**What you are asked to do**
Return each line of the material that contains the string "image". Treat uppercase and lowercase as different.

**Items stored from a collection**
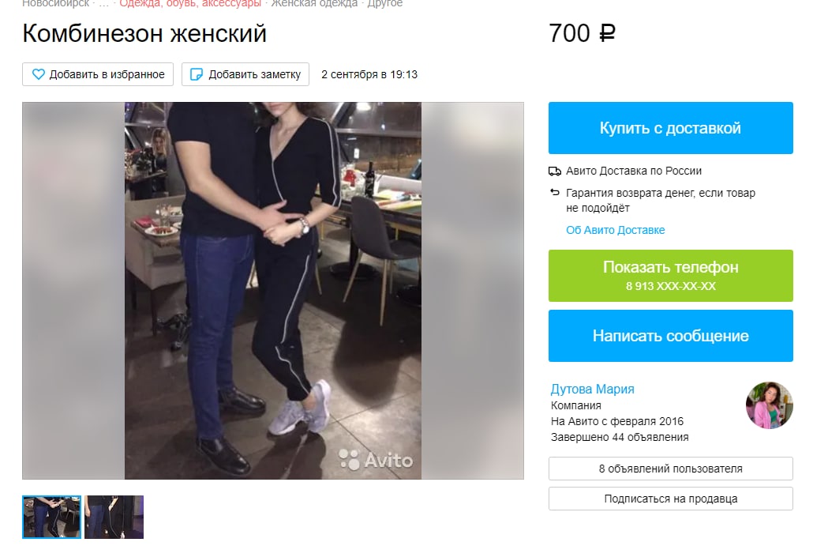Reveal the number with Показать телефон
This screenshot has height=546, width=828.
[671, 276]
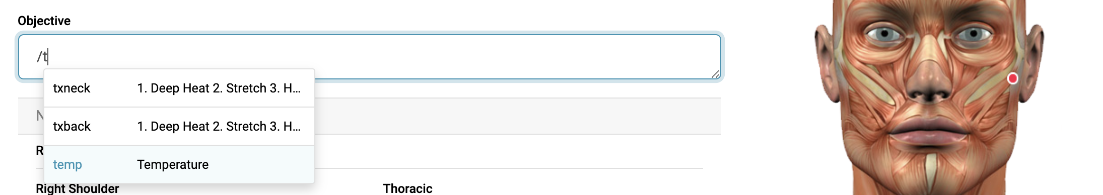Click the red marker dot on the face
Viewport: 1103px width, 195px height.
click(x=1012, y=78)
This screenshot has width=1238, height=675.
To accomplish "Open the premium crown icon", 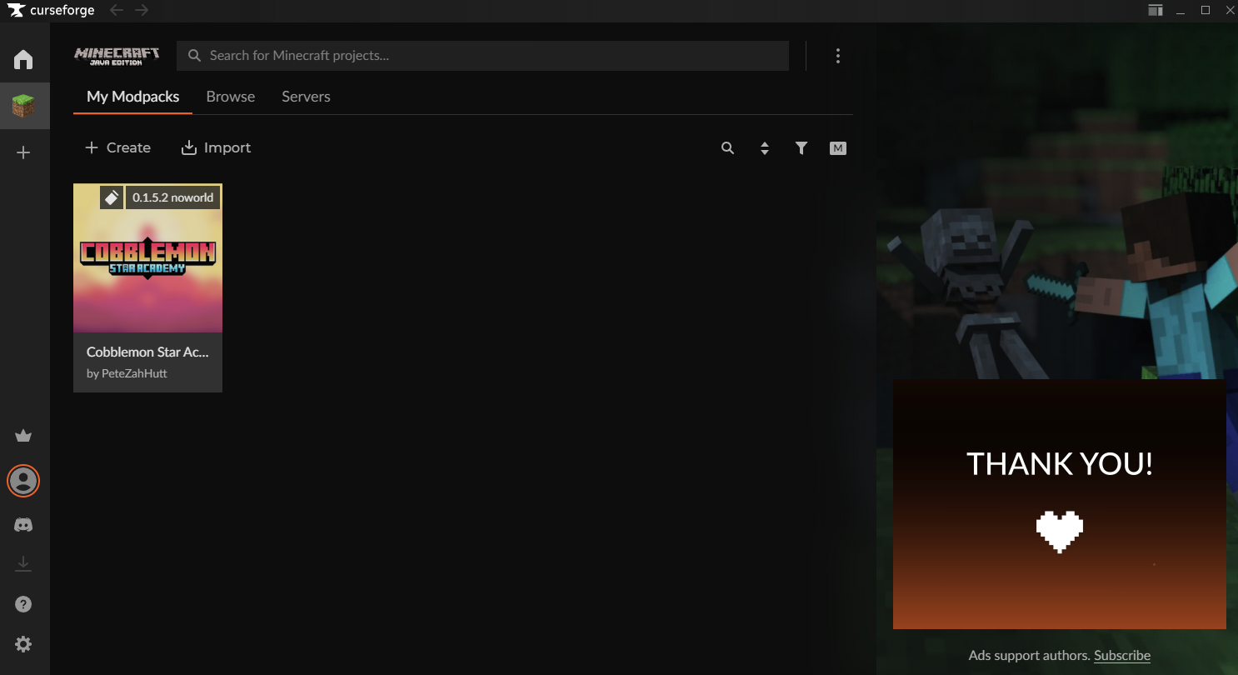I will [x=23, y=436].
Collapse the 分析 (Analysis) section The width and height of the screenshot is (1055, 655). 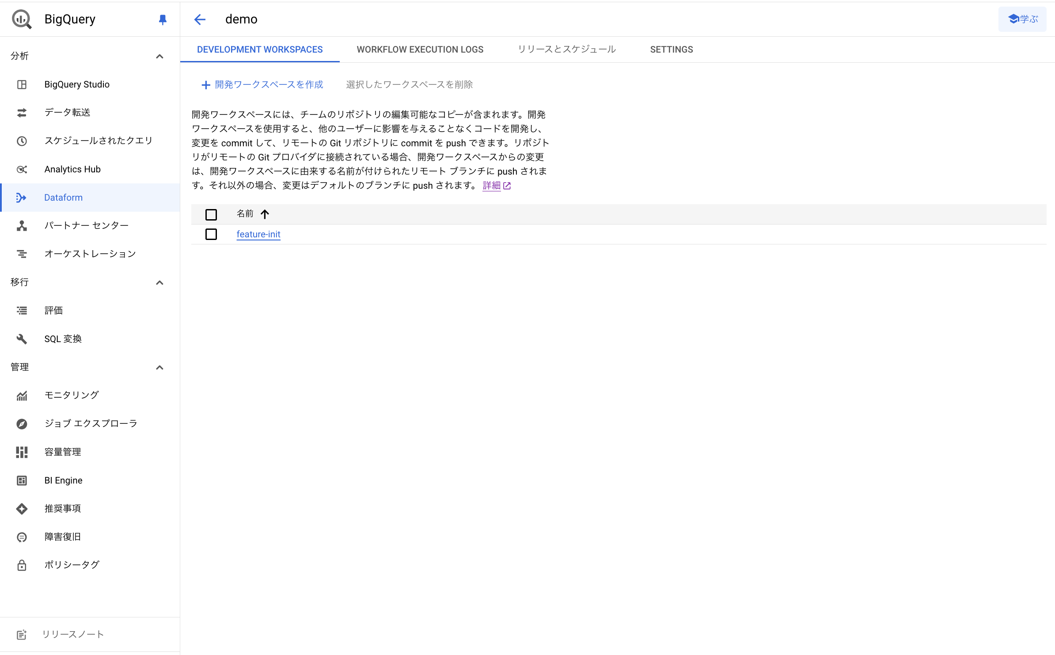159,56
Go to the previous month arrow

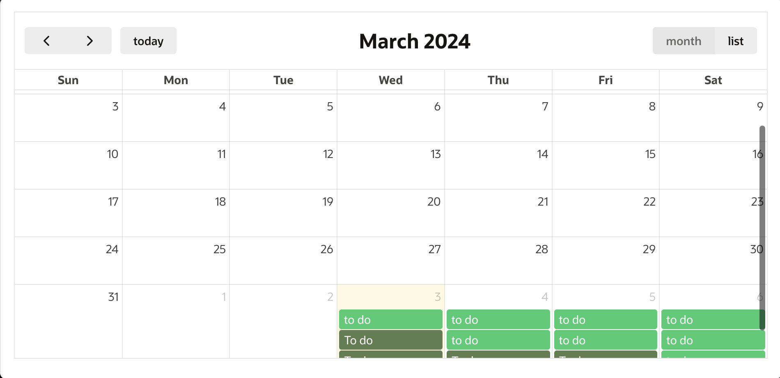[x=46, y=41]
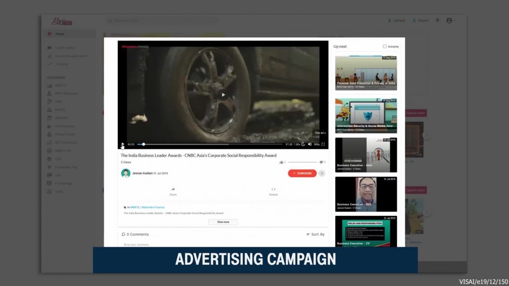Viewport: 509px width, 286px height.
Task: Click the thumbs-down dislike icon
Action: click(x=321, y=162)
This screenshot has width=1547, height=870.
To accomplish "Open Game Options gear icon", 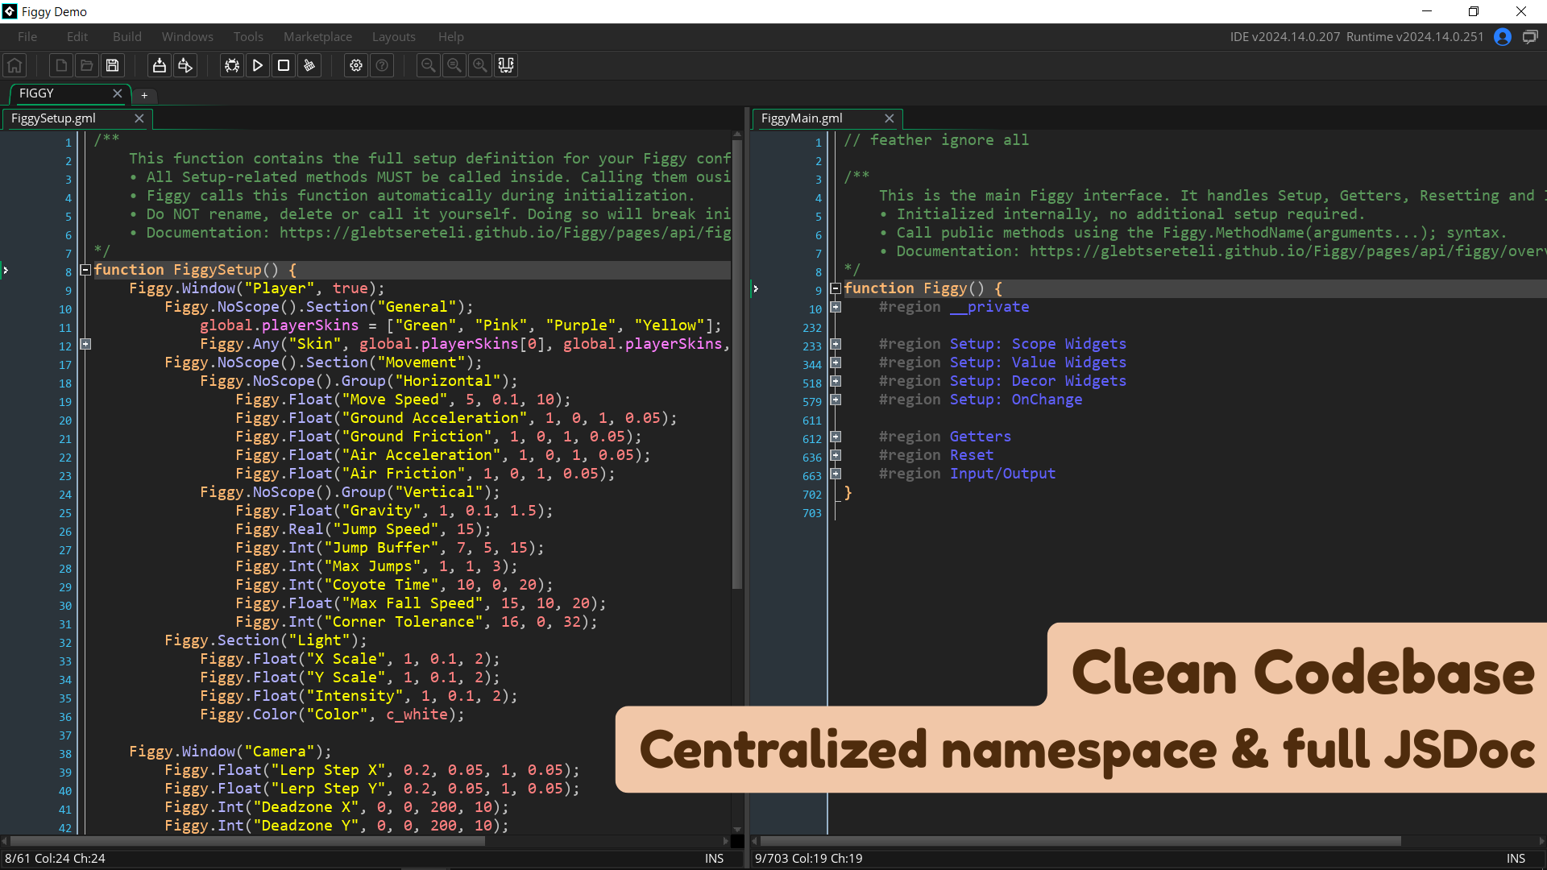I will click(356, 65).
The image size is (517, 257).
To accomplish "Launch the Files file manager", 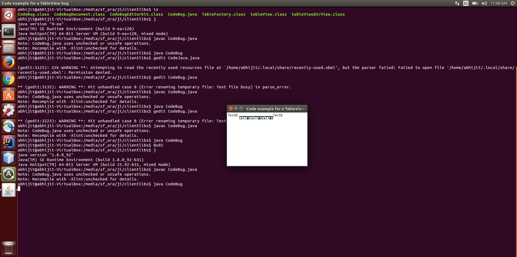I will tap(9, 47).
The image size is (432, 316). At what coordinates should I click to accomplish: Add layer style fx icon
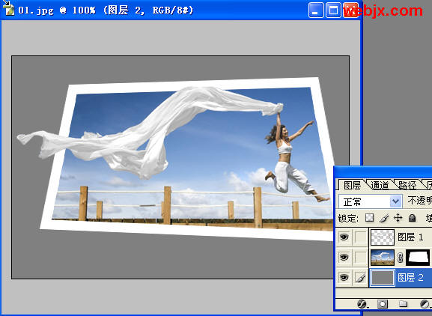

**Response to the exercise**
The image size is (517, 257).
The image size is (432, 316). At what coordinates should I click to accomplish: Add layer style fx icon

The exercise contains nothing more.